Tabular Layout (Table Extract Method)

From Grooper Wiki
Revision as of 16:21, 4 November 2025 by Rpatton (talk | contribs)

WIP

This article is a work-in-progress or created as a placeholder for testing purposes. This article is subject to change and/or expansion. It may be incomplete, inaccurate, or stop abruptly.

This tag will be removed upon draft completion.


This article is about the current version of Grooper.

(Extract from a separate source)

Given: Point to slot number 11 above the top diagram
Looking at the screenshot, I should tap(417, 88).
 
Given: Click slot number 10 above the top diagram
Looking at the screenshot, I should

Note that some content may still need to be updated.

20252024 20232021

Tabular Layout is a Table Extract Method that uses column header values determined by the view_column Data Columns Header Extractor results (or labels collected for the Data Columns when a Labeling Behavior is enabled) as well as Data Column Value Extractor results to model a table's structure and return its values.

Introduction

The Tabular Layout Table Extract Method is a powerful tool in Grooper for extracting structured tabular data from documents. It automatically detects table headers, rows, and footers using a combination of value extractors and layout analysis. Tabular Layout is ideal for documents where tables are clearly defined, such as invoices, statements, and reports.

Unlike other Table Extraction Methods (such as Row Match or Delimited Extract), Tabular Layout leverages header and footer labels, supports multi-line and stacked layouts, and provides advanced configuration for handling complex table structures.

When to use

Tabular Layout is best used when:

  • Tables have clearly defined headers and rows.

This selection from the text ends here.